A support function that returns artificials samples.

Source code in src/imblearn_extra/gsmote/geometric_smote.py

def _make_geometric_samples(  # noqa: C901
    self: Self,
    X_init: NDArray,
    X: NDArray,
    y: NDArray,
    pos_class_label: str | int,
    n_samples: int,
) -> tuple[NDArray, NDArray, list[NDArray]]:
    """A support function that returns artificials samples."""

    # Return zero new samples
    if n_samples == 0:
        return (
            np.array([], dtype=X.dtype).reshape(0, X.shape[1]),
            np.array([], dtype=y.dtype),
            [],
        )

    # Select positive class samples
    X_pos = X[y == pos_class_label]

    # Force minority strategy if no negative class samples are present
    self.selection_strategy_ = 'minority' if X.shape[0] == X_pos.shape[0] else self.selection_strategy

    # Minority or combined strategy
    if self.selection_strategy_ in ('minority', 'combined'):
        self.nns_pos_.fit(X_pos)
        points_pos = self.nns_pos_.kneighbors(X_pos)[1][:, 1:]
        samples_indices = self.random_state_.randint(
            low=0,
            high=len(points_pos.flatten()),
            size=n_samples,
        )
        rows = np.floor_divide(samples_indices, points_pos.shape[1])
        cols = np.mod(samples_indices, points_pos.shape[1])

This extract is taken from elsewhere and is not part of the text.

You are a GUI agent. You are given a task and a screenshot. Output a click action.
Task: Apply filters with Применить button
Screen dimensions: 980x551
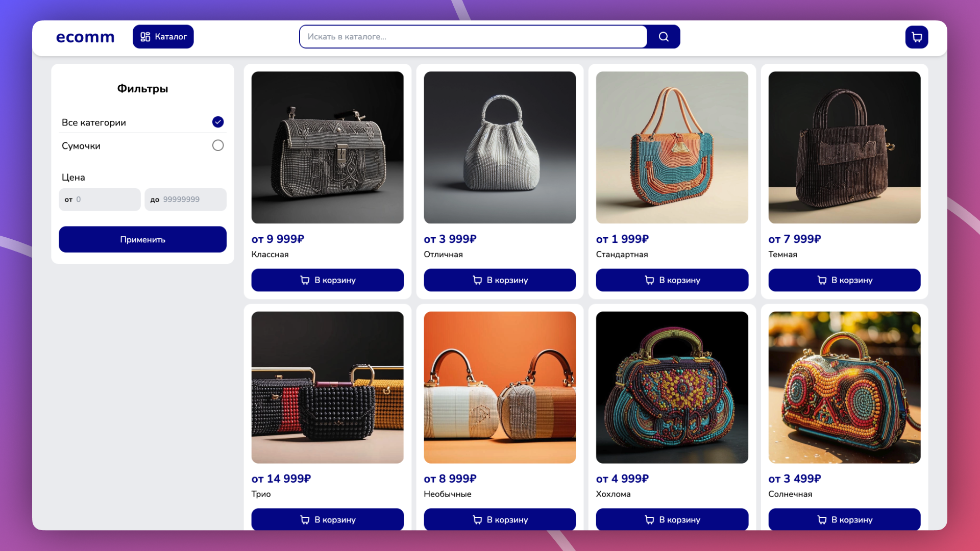(142, 239)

    # Majority or combined strategy
    if self.selection_strategy_ in ('majority', 'combined'):
        X_neg = X[y != pos_class_label]
        self.nn_neg_.fit(X_neg)
        points_neg = self.nn_neg_.kneighbors(X_pos)[1]
        if self.selection_strategy_ == 'majority':
            samples_indices = self.random_state_.randint(
                low=0,
                high=len(points_neg.flatten()),
                size=n_samples,
            )
            rows = np.floor_divide(samples_indices, points_neg.shape[1])
            cols = np.mod(samples_indices, points_neg.shape[1])

    # Case that the median std equals to zeros
    if self.categorical_features is not None and math.isclose(self.median_std_, 0):
        X[:, self.continuous_features_.size :] = self.ohe_.transform(
            X_init[:, self.categorical_features_],
        ).toarray()
        X_pos = X[y == pos_class_label]
        if self.selection_strategy_ in ('majority', 'combined'):
            X_neg = X[y != pos_class_label]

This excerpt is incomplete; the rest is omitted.